### [TEXTO FORNECIDO]
#####

Eutanásia: Marcelo afasta referendo e diz que o TC “abriu caminhos para a solução”
Presidente reagiu ao chumbo do Tribunal Constitucional, afirmando que “é soberano”. Quanto a um referendo sobre a eutanásia, diz que a decisão ja foi recusada pela Assembleia da República.
O Presidente da República, Marcelo Rebelo de Sousa, afastou a realização de um referendo à eutanásia, como defendem os líderes partidários do PSD e do Chega, por entender que a Assembleia da República já recusou esse cenário, e considerou que o Tribunal Constitucional (TC) “abriu caminhos para a solução”.
“A Assembleia da República recusou já uma vez o referendo [sobre a morte medicamente assistida] e não apreciou o pedido da outra vez. É uma decisão que foi tomada. Está tomada”, decretou esta terça-feira o Presidente da República, em declarações aos jornalistas, a meio de uma sessão do programa Músicos no Palácio de Belém, no antigo picadeiro real, em Lisboa.

#####

### [REGISTOS EXTRAÍDOS]
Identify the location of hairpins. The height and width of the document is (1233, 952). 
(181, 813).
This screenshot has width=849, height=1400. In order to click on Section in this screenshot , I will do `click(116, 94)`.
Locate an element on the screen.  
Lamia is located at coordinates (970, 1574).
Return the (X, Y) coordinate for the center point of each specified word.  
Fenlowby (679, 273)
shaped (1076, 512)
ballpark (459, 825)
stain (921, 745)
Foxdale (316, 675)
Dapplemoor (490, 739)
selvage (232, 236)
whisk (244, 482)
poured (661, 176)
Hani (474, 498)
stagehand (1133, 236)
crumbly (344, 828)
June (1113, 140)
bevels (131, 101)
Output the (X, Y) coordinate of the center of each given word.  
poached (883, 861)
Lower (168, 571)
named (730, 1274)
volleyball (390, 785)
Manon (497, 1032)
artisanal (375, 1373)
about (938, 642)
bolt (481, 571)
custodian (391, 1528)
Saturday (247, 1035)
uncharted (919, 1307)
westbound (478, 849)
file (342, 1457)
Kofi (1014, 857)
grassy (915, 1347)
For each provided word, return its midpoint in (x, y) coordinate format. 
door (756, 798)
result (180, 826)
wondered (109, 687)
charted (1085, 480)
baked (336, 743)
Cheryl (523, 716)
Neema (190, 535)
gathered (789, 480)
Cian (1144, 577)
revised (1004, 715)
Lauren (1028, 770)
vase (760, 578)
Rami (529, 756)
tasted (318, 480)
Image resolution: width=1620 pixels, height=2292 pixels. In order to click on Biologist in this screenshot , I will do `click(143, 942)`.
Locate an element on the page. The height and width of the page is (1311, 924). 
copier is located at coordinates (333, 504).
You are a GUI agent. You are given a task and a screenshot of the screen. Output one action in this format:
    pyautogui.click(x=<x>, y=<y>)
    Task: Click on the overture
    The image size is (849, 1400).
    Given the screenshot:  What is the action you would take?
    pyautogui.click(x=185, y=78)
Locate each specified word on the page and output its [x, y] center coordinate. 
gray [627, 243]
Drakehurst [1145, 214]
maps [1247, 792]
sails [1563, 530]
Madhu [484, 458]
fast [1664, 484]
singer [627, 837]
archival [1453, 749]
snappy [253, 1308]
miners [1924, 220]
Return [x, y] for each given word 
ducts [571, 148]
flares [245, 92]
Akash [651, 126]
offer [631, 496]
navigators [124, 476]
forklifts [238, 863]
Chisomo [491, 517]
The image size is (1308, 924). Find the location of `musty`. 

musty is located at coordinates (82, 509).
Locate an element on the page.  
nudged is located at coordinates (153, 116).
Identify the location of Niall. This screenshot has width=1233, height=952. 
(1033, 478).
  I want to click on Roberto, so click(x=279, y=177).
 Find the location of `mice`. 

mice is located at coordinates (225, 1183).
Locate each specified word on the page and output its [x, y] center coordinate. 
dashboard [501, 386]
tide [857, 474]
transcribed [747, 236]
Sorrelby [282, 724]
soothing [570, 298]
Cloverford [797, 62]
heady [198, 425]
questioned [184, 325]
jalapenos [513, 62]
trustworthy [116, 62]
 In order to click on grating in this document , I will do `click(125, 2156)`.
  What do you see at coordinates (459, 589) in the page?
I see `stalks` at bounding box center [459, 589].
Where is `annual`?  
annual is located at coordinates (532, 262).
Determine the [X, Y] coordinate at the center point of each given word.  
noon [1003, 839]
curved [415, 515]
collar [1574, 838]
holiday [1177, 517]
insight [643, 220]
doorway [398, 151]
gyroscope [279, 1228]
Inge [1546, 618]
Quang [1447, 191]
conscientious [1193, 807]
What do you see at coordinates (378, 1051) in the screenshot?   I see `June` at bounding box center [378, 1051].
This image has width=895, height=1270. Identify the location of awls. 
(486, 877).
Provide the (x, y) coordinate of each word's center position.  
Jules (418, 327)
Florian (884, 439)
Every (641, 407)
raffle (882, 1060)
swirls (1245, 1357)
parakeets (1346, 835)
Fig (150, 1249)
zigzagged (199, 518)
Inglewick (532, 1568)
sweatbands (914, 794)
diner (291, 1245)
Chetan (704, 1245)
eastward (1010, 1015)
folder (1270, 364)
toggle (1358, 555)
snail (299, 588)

#####

### [TAREFA]
Continue o texto sobre a recusa de Marcelo Rebelo de Sousa em convocar um referendo à eutanásia, a partir da última frase apresentada. Os registos provêm de uma fonte diferente da do texto.

### [RESULTADO DA TAREFA]
Um dia depois de o TC ter voltado a declarar inconstitucional a eutanásia devido a “intolerável indefinição”, Marcelo Rebelo de Sousa pronunciou-se sobre o veto, desvalorizando o facto de os juízes do Palácio Ratton não terem dado razão às suas dúvidas sobre os conceitos de “doença grave e incurável” e de “lesão definitiva de gravidade extrema”, tendo apenas acolhido a definição de “sofrimento intolerável”.
“Uma das vezes, o Tribunal [Constitucional] dá razão, outras vezes não dá (…). Por exemplo, não encontrou maneira de dar razão a nenhum dos fundamentos do Presidente, aqui deu a um dos fundamentos”, afirmou, declarando que a Assembleia da República ponderará agora qual é a decisão que quer tomar.
Ainda a propósito dos fundamentos que defendeu, Marcelo referiu que o Tribunal Constitucional “é soberano e se o Tribunal Constitucional entende que determinados fundamentos apresentados pelo Presidente não têm cabimento, o Presidente aceita”, sublinhou. Revelou que admite pedir novamente nos próximos dias ao Tribunal Constitucional que se pronuncie em fiscalização preventiva sobre o decreto do Parlamento que altera o regime jurídico das associações públicas profissionais.
“Processo natural, sem dramas e sem crispações”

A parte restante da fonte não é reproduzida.